Erosion threatens to topple storage tanks after the 2013 floods. (Photo: Courtesy Colo. Dept. of Natural Resources)

State oil and gas regulators say last year’s floods exposed a weak spot in the way they release emergency information.   That’s one lesson from the floods, which the Colorado Oil and Gas Conservation Commission will share in a public meeting Thursday.   

 “We have a lot of room to improve on our very early disaster communication, both to the public and to other emergency agencies,” Alan Gilbert, who has been working with the commission on flood recovery, said.

Last year’s disaster could also help energy companies learn what kinds of protective structures are best for preventing damage to oil and gas sites.  In September’s floods, it turned out that strong metal fences worked better than earthen berms to protect storage tanks and equipment.

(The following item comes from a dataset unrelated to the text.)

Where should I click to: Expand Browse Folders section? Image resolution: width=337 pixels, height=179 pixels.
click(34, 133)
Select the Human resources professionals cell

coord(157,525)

Nearly five months since the floods, most of the state’s damaged oil and gas operations are running again.  About 400 sites are still being cleaned up and tested and Gilbert said some of them may stay shut down as operators may decide some low-producing sites aren’t worth repairing.

The commission is sharing other findings from the recovery, and asking for public comment at a workshop in Denver Thursday afternoon in the Wells Fargo building at 1700 Lincoln St., 2-5 p.m.  Lessons learned from the flood will be compiled in a report to the Conservation Commission in March.